Bajo ese entendimiento jurisprudencial, en el presente caso no es posible considerar la posibilidad del resguardo tutelar sobre la denuncia de incorrecta interpretación y aplicación del alcance de la excepción de prejudicialidad, regulada por el art. 309 del CPP; en razón a que el accionante, si bien señaló los argumentos del Auto de Vista 95/2022 hoy impugnado que considera contradicen el espíritu de la norma procesal indicada; sin embargo, no cumplió con exponer de manera precisa, clara y concreta, la necesaria interrelación de la actividad jurisdiccional interpretativa desarrollada por los Vocales hoy accionados con los derechos denunciados como vulnerados, en el marco del entendimiento jurisprudencial antes mencionado; es decir, no explicó cómo esa labor efectuada por dichos Vocales en la interpretación del art. 309 del CPP y su aplicación al caso concreto vulneró sus derechos y garantías; motivo por el cual se debe denegar la tutela solicitada sobre lo referido.

Respecto a la cuarta denuncia, a través de la cual el accionante, denuncia que el Auto de Vista 95/2022, contiene una defectuosa fundamentación jurídico legal, al señalar que el Juez de la causa realizó un fundamento ultra petita, no aplicándose de manera correcta los arts. 124 y 173 del CPP, al no advertir en el memorial de excepción de prejudicialidad la enunciación del DS 3561 referida a la ASUSS, para la realización de una auditoría médica.

Al respecto, corresponde hacer notar que al analizar la primera denuncia expuesta por el accionante en la presente acción de defensa, quedó establecido que en el memorial de excepción de prejudicialidad presentado por dicho accionante, en ninguna parte se expuso un argumento referido al DS 3561 que crea a la ASUSS, ni tampoco se mencionó algún aspecto relativo a esa entidad. Y esa aseveración resulta cierta, ya que de una revisión del citado memorial presentado al Juez de la causa el 23 de agosto de 2022, es evidente que el mismo no se pronuncia ni hace referencia a la ASUSS. Advirtiéndose de ello, que el accionante no alcanzó a comprender el verdadero sentido y alcance del argumento expuesto por los Vocales ahora accionados, al referirse solamente al memorial de excepción de prejudicialidad para fundar sus alegaciones y no así a otro actuado procesal, antecedente ni elemento probatorio cursante en el expediente del proceso penal instaurado en su contra, ni en el cuaderno de investigaciones a cargo del Fiscal de Materia.

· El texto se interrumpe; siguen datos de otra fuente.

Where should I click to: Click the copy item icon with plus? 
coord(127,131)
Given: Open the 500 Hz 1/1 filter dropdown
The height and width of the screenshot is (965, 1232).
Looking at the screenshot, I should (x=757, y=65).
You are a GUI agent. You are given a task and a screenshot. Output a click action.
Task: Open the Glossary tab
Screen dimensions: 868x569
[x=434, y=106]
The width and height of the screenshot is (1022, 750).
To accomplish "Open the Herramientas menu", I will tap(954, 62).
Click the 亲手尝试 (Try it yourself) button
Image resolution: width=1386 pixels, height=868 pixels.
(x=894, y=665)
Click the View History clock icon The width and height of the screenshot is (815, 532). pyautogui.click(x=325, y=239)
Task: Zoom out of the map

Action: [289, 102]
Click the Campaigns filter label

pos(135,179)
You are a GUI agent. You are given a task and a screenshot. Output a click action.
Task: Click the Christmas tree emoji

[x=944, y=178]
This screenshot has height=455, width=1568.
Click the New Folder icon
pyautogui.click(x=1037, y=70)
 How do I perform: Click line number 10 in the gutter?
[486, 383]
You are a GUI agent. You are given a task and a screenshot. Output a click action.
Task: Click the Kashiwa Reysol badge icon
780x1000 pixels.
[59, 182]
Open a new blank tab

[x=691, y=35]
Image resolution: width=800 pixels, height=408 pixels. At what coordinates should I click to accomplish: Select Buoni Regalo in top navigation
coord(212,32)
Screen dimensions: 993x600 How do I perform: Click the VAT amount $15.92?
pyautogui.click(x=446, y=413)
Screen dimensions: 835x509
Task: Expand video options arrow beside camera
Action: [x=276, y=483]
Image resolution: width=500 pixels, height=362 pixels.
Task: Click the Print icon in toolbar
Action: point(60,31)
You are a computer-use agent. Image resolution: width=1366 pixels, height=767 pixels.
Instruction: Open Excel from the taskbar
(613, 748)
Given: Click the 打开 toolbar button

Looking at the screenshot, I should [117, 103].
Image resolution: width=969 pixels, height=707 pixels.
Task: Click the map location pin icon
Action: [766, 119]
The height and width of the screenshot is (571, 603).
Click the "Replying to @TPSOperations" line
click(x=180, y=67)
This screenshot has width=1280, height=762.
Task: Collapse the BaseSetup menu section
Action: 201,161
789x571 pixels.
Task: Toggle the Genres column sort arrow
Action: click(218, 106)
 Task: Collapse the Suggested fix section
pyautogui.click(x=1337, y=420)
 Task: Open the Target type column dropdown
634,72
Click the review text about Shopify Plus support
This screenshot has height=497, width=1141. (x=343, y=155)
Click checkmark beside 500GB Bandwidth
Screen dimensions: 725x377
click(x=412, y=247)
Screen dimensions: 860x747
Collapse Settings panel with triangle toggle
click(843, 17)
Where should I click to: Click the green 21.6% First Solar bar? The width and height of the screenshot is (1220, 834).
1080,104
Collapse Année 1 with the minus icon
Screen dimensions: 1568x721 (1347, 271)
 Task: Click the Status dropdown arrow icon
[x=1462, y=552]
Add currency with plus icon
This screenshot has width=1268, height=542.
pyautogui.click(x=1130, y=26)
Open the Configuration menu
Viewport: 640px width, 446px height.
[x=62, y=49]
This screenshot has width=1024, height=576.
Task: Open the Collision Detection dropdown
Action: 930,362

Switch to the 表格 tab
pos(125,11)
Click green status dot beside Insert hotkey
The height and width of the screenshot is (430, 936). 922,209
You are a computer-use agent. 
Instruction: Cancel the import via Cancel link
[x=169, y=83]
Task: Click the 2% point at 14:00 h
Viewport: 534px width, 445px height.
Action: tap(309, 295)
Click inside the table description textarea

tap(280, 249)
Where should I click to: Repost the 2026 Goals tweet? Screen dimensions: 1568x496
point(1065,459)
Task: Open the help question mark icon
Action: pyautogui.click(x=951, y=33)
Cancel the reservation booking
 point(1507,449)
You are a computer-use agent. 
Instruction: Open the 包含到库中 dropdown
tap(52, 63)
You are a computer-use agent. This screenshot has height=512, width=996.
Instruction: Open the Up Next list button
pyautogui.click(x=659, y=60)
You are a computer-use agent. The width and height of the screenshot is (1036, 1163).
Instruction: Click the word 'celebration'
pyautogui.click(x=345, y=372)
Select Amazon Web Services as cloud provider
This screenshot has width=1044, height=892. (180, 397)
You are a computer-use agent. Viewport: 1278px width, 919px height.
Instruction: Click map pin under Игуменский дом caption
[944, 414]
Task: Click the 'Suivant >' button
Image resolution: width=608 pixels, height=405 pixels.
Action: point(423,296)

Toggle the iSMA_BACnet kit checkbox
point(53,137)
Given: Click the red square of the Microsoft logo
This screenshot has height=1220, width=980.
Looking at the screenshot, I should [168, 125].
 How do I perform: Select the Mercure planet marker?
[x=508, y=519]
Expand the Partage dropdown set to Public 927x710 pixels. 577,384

En ese sentido, no puede considerarse con una defectuosa fundamentación jurídico-legal el argumento expuesto por los Vocales hoy accionados, tal como se menciona en la cuarta denuncia, al encontrarse dicho argumento sustentado únicamente en el contenido de fondo del memorial de excepción de prejudicialidad; en el cual además, se estableció que el Juez de la causa al dar curso a dicha excepción abocándose y respaldando sus aseveraciones en otros antecedentes y no así en los argumentos de esa excepción, no cumplió con lo establecido por los arts. 124 y 173 del CPP, fallando más allá de lo pedido al haber sustentado su resolución en medios probatorios que no respaldaron la referida excepción; por lo que, en sentido contrario a lo denunciado, el Auto de Vista 95/2022 contiene una razonable fundamentación y motivación en el marco de la jurisprudencia mencionada en el Fundamento Jurídico III.1. de esta Sentencia Constitucional Plurinacional; motivo por el cual se debe denegar la tutela solicitada sobre lo antes examinado.

Finalmente, al no haberse establecido de manera fundada la forma en que las determinaciones asumidas en el Auto de Vista 95/2022, hubiesen vulnerado los derechos a la defensa y a la igualdad de oportunidades, ni al principio de legalidad, no corresponde emitir un pronunciamiento sobre los mismos, debiendo denegarse la tutela sobre los mismos.

En consecuencia, la Sala Constitucional, al denegar la tutela solicitada, obró de manera correcta.